• _About this exercise_: Repeat the records below exactly, leaving out every picture.

• _Dataset excerpts_:
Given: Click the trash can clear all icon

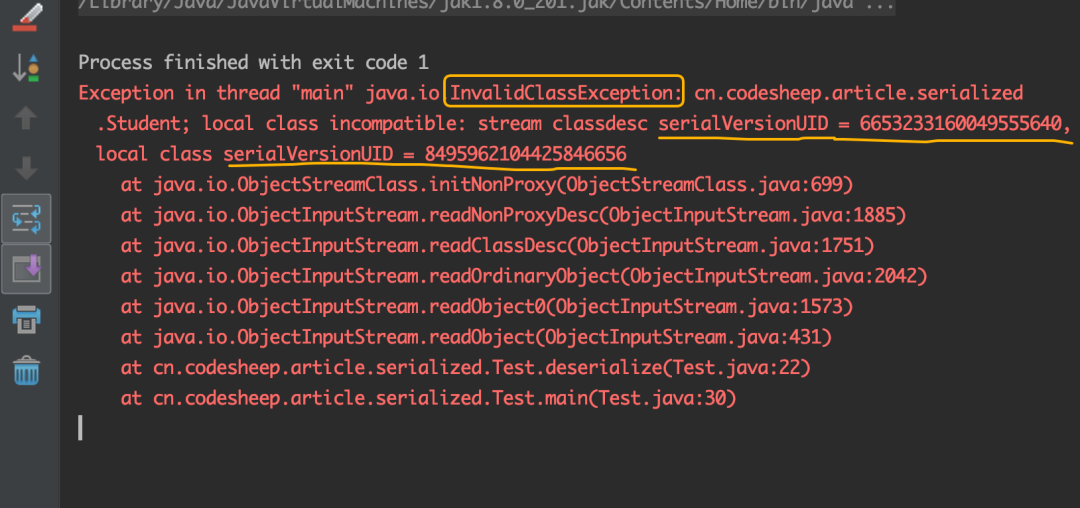Looking at the screenshot, I should (27, 370).
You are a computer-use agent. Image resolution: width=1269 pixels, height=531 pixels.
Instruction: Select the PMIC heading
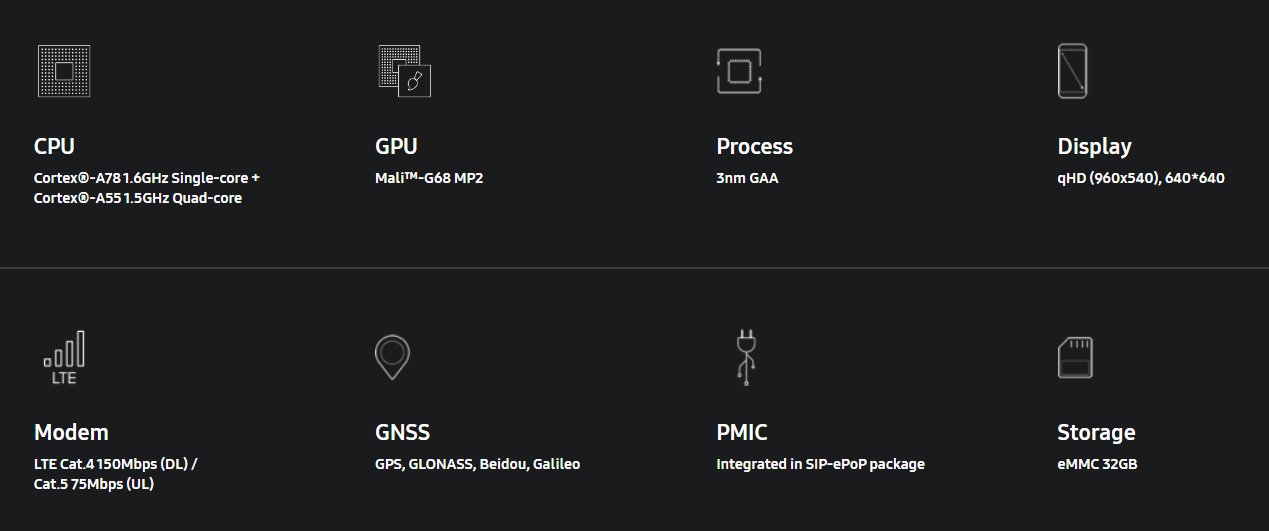[742, 432]
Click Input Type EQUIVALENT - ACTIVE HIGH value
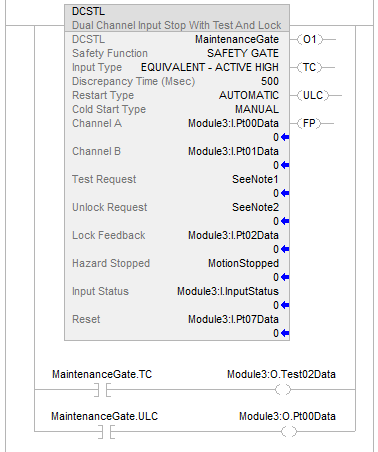This screenshot has height=452, width=378. [x=210, y=67]
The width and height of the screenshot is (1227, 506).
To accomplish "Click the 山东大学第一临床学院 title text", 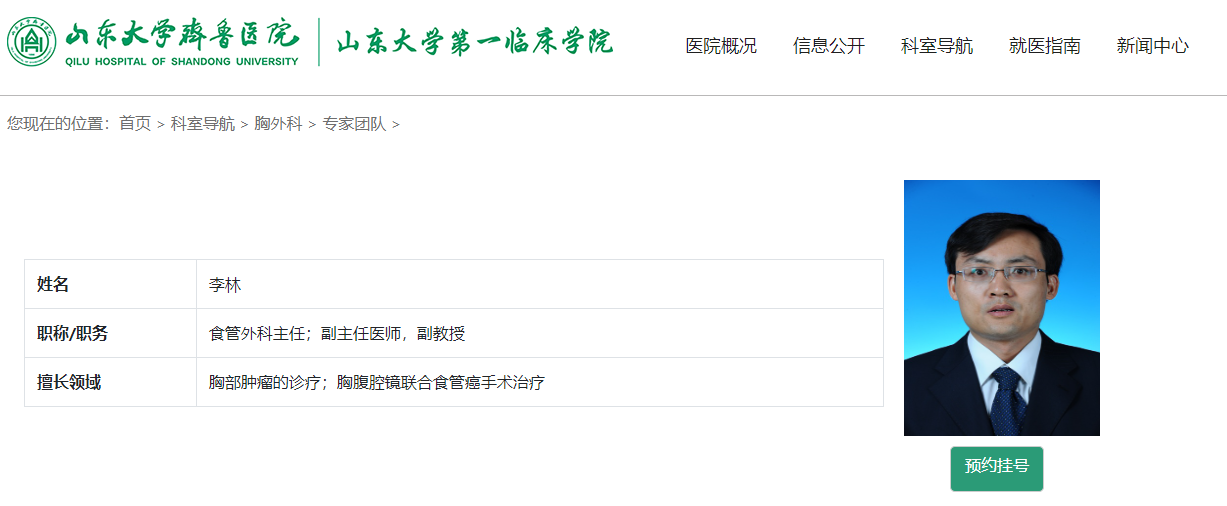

• _Written reply_:
Given: Click the trash can clear all icon

Looking at the screenshot, I should (27, 370).
You are a computer-use agent. Image resolution: width=1269 pixels, height=531 pixels.
Instruction: Select the PMIC heading
[742, 432]
Click Input Type EQUIVALENT - ACTIVE HIGH value
This screenshot has height=452, width=378. [x=210, y=67]
The width and height of the screenshot is (1227, 506).
To accomplish "Click the 山东大学第一临床学院 title text", 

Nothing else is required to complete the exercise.